By Darcy Crowe Of DOW JONES NEWSWIRES
CARACAS (Dow Jones)--Some businesses in Venezuela have started to raise prices after President Hugo Chavez devalued the currency by half, setting the stage for confrontations with authorities following presidential orders to shut down retailers that hike prices.
Airlines doubled airfares as early as Monday while there were official reports of large retail chains hiking their prices after Chavez cut in half the official currency peg to 4.3 bolivars per dollar from the previous rate of VEF2.15. Importers of essential goods such as food and medicine will buy currency at a subsidized rate of VEF2.6.

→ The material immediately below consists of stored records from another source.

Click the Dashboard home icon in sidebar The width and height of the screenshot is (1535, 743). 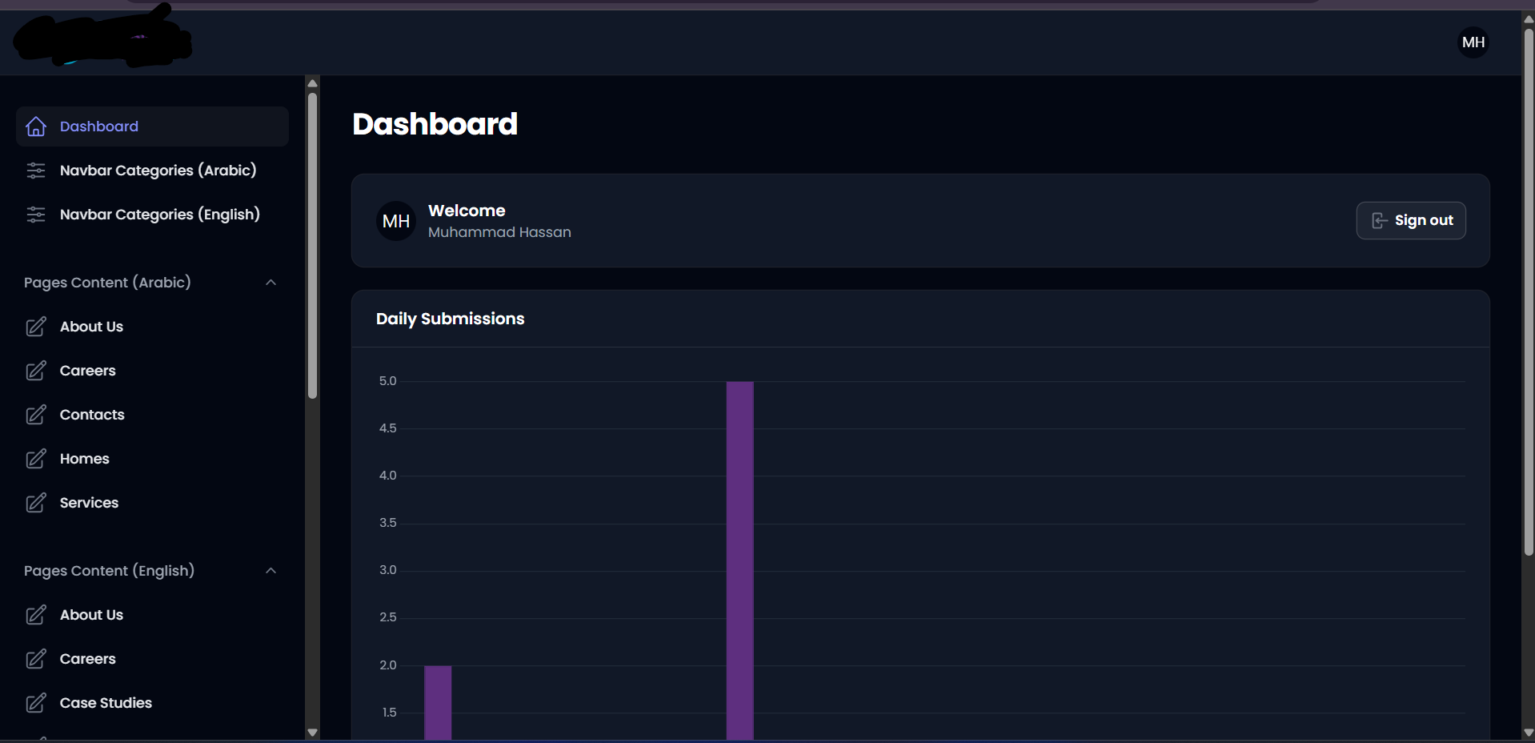(36, 127)
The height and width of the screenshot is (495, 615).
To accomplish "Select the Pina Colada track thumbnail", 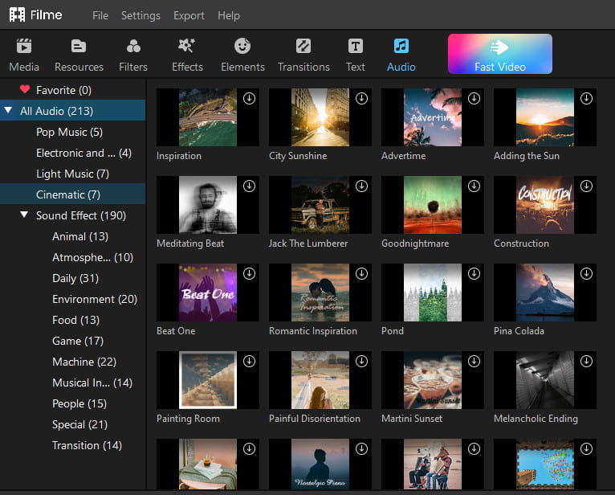I will (x=545, y=293).
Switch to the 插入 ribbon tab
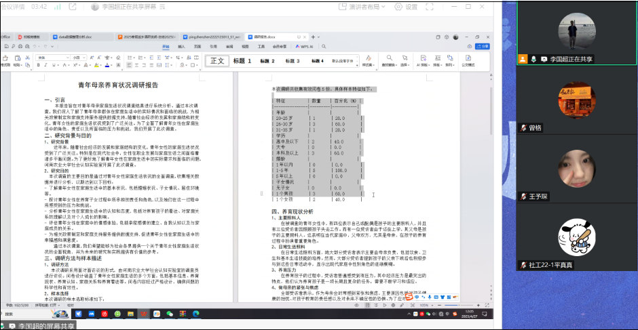The width and height of the screenshot is (638, 330). tap(181, 47)
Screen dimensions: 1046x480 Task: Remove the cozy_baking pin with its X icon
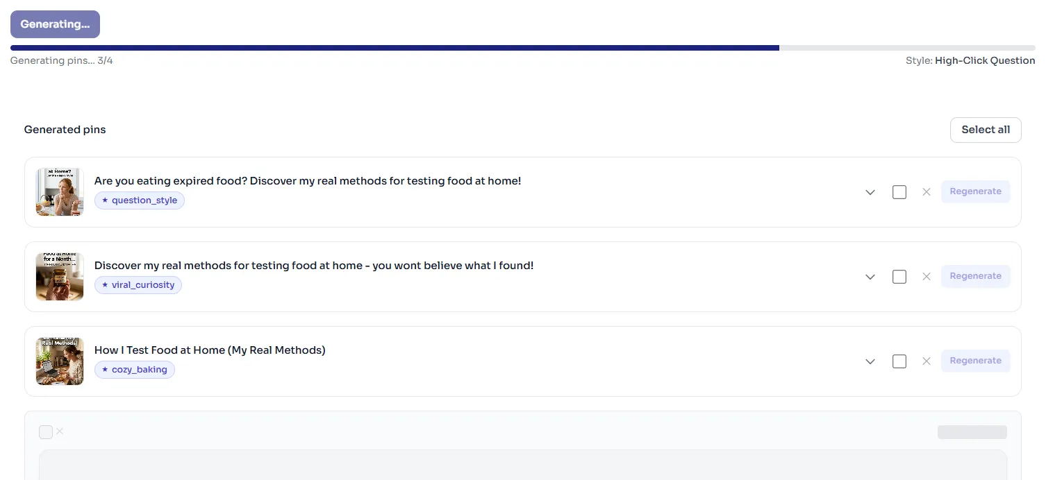(x=926, y=361)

A shopping spree that started after Chavez unveiled the devaluation late Friday has given few signs of waning. Venezuelans continued to swarm shopping malls and lined up to buy ... READ MORE
home appliances and electronics, which are seen as a hedge against expected price increases.
home appliances and electronics, which are seen as a hedge against expected price increases.
Travel agencies reported a surge in calls from costumers trying to buy plane tickets just to learn that prices had already doubled. Shoppers are also snapping up personal-care products, from toothpaste to soap, on fears that prices will jump as so-called non-essential imports will now pay the VEF4.3 rate.
"People are right to be afraid and there's still a lot of uncertainty right now," said Roberto Leon Parilli, head of the consumer protection association Anauco.
This sentiment was echoed by Amelia Soto, a 52-year-old housewife, who bought 23 toothpaste tubes in a drugstore in a middle-class Caracas neighborhood. "Everywhere I hear that prices are going to skyrocket, so I want to buy as much as I can now," she said.
The price hikes represent a tremendous liability for a country in which the economy is on the skids and annual inflation is now running at 27%, one of the highest official rates in the world. Finance Minister Ali Rodriguez said the devaluation could add as much as five percentage points to the current 2010 inflation forecast of 20%.
Rodriguez's estimate was dismissed by former central bank director Domingo Maza Zavala, an economist respected by the opposition and Chavez loyalists alike. Inflation, he said, could top 60%. "There's no doubt that inflation will double," he said.
Trying to quash the price increases, which could jeopardize his popularity ahead of September Congressional elections, Chavez threatened on Sunday to shut down and seize any businesses raising prices. He also ordered the National Guard to be deployed on the streets and be on the look out for price gougers.
Following his orders, the state consumer protection agency, Indepabis, along with national guard troops, closed 70 stores on Monday. Almacenes Exito, a hypermarket chain headquartered in Colombia, saw some of its stores temporarily closed on accusations of price gouging. Exito is controlled by French retailer Casino Guichard-Perrachon S.A. (CO.FR).
"They are trying to sell old products at new prices," said Valentina Querales, inspections director with Indepabis.
It was unclear whether the shutdowns were meant to make an example of Almacenes Exito in a bid to dissuade other companies from raising prices, or if the government will be truly aggressive in "hunting down," as Chavez put it, firms that increase their prices.
A report from the state news agency that 200 national guard troops were deployed for the inspections doesn't suggest that a nationwide sweep is underway.
By publicizing its inspections of large retail chains, the government carried out "a communications operation," said Laurent Zecri, vice president of Finance for Almacenes Exito in Colombia, told Dow Jones Newswires. Zecri denied that the stores had increased their prices.
On Sunday, Chavez said that "at this moment there isn't any reason for anyone to increase their prices." Retailers haven't been setting prices at the previous fixed VEF2.15 rate for a long time, he noted.
Instead, they have used a black-market rate, where a dollar fetched VEF6.4 on Tuesday, to set their prices. So the devaluation shouldn't lead to price increases across the board, he explained.
That opinion is shared by some economists.
Last year, as Venezuela's oil revenue plunged, the government forced as much as $22 billion in imports to be brought in using black-market dollars. So the prices on those imported electronics and consumer goods reflected black-market exchange rates.
Some consumers "may be acting irrationally," but they do have something right, said Maikel Bello, an economist at Caracas-based research firm Econanalitica. "In Venezuela, prices are always adjusted upwards."